Recapitalization is the issue of the moment in Europe. It is almost taken for granted that it is the sensible next step. The question is less ‘if’ than ‘how’. Keen to avoid being seen as bailing out bankers, European governments are planning to impose upon Europe’s core banks a deadline of six to nine months after which these banks must have raised their core tier one capital ratio to 9%. In effect, banks are being asked to boost their reserves in order to be better placed to face down whatever losses will come about as part of the resolution to the Eurozone crisis. Predictably, as Patrick Jenkins recounts in his FT column, banks are resisting this move towards higher capital ratios: higher reserves means less lending and less lending means lower profits for the banks. In response, European governments are threatening to undertake recapitalization by force. The banks are upping the ante by saying that if they are forced to recapitalize, they will do so neither via shareholders nor via the state but by shrinking their balance sheets. This will mean a drying up of credit at a time when governments are trying to boost credit within the economy. Faced with this stand off, European governments may call in the banks’ bluff and force them to take state money.

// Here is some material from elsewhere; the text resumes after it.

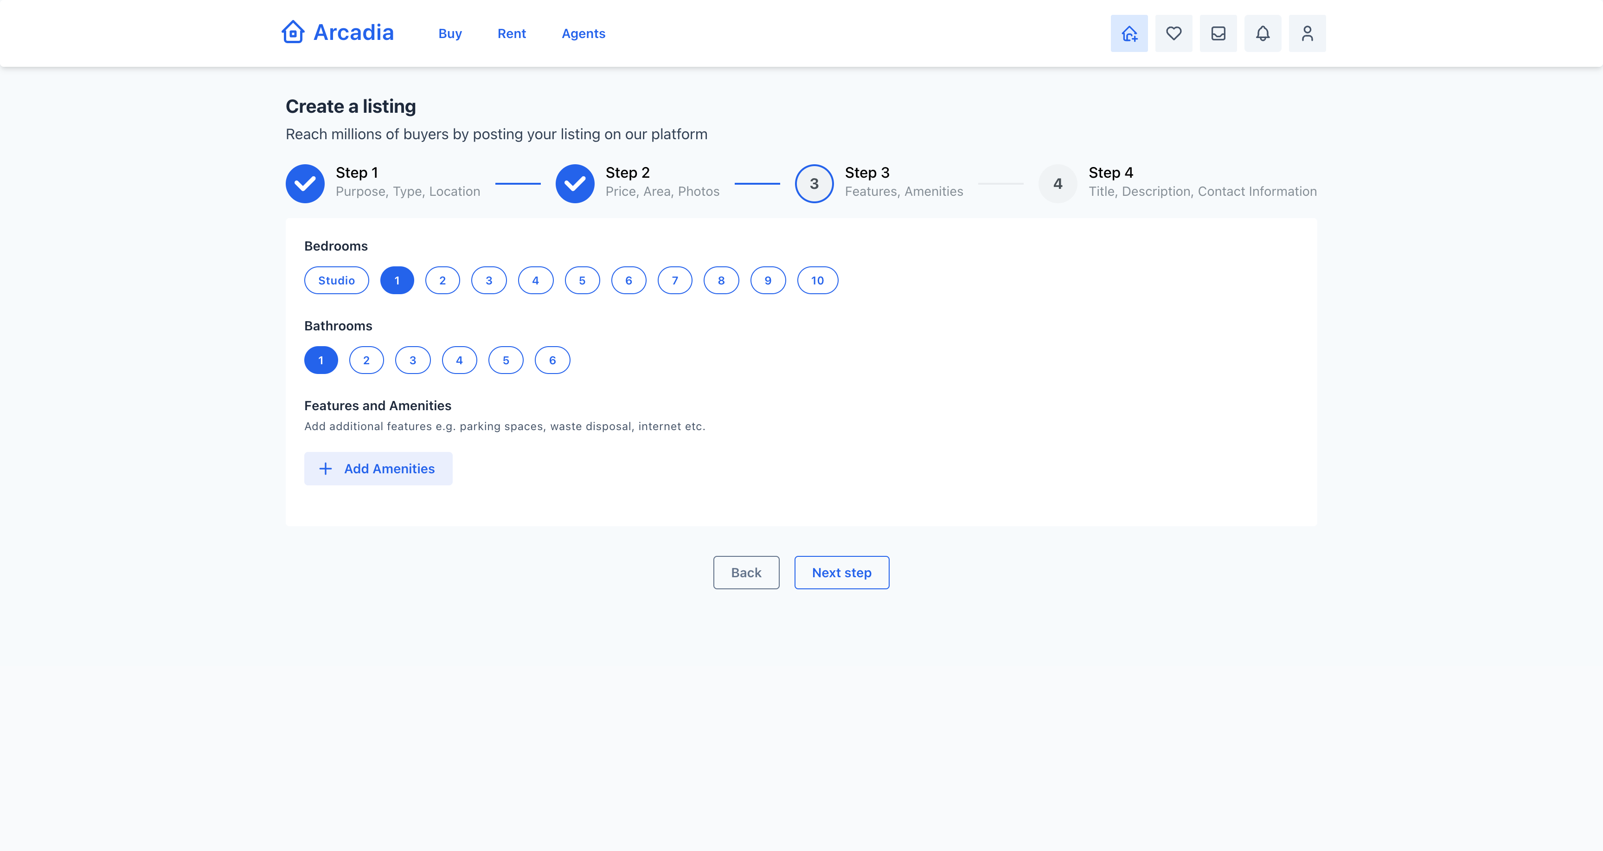Click the Back button
1603x851 pixels.
click(x=745, y=573)
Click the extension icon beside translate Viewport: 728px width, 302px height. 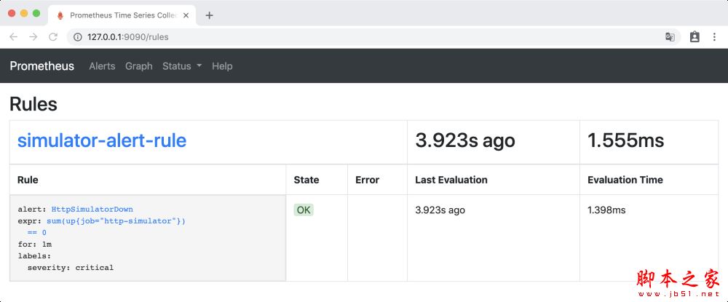695,36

There is something ironic about this round of bail-outs appearing as the victory of governments over the narrow interests of the banking industry. The reality is rather different. What is hidden by this debate about the modalities of recapitalization and the squirming of the banks over higher reserve requirements is the problem of recapitalization itself. We seem to have forgotten why Europe’s banks are in a weak position in the first place. The problem, as Mark Blyth explains very well, is the exposure of banks to the sovereign debt of peripheral Eurozone countries (Greece, Italy, Spain). This exposure is not the result of accident or misfortune. It comes from the determination of banks to make money out of the creation of the Euro. The peculiar features of the Eurozone meant that nations on the periphery were able to benefit from a credit rating identical to Germany’s. However, as Blyth points out, “while core/periphery yields narrowed there was still a spread, and if you were a core bank, you could dump all your boring low-yield German and Dutch debt, load up on periphery debt… and pocket the spread times a few billion exposures”. The banks’ current difficulties are thus the result of the risks they took previously in making profits off the uneven development of the Eurozone economy.
Instead of being recapitalized by governments, which will come with the bitter pill of higher reserve requirements, banks would rather the EU beef up its financial stability mechanism so as to avoid any sovereign defaults within the Eurozone. The alternative, namely recapitalization, still represents a dramatic subsidy from taxpayers to banks as it ensures that these banks are covered for the losses incurred as a result of their lending to peripheral Eurozone economies during the boom years.
These two alternatives – a bigger EFSF or recapitalization – are both significant wealth transfers from taxpayers to the financial sector and should be resisted for that reason. That these are the only two alternatives presently on the table shows how limited and narrow the debate on the current crisis has become.